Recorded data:
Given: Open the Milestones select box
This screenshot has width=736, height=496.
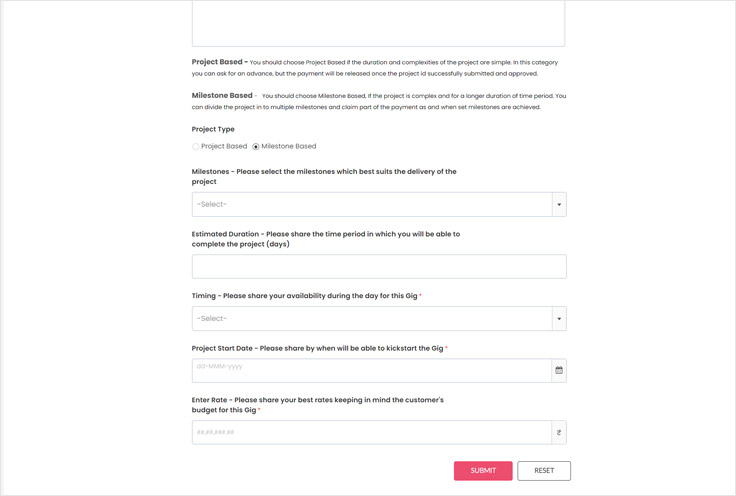Looking at the screenshot, I should pyautogui.click(x=372, y=205).
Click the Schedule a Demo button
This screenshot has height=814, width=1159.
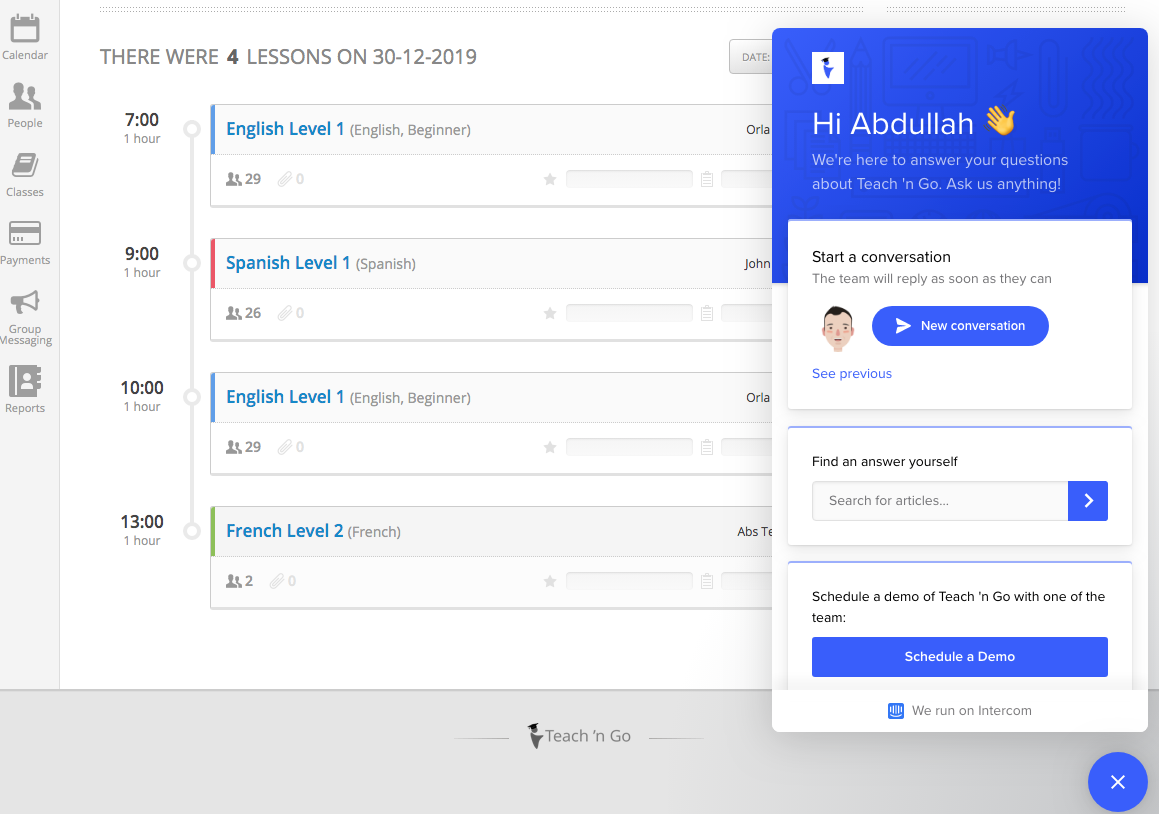[x=959, y=657]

**Exercise brief**: Only the text is to be copied: please reproduce the records exactly and drop the pictures.

**Answer box**:
Given: Open the Milestones select box
This screenshot has width=736, height=496.
Looking at the screenshot, I should pyautogui.click(x=372, y=205).
Click the Schedule a Demo button
This screenshot has height=814, width=1159.
[x=959, y=657]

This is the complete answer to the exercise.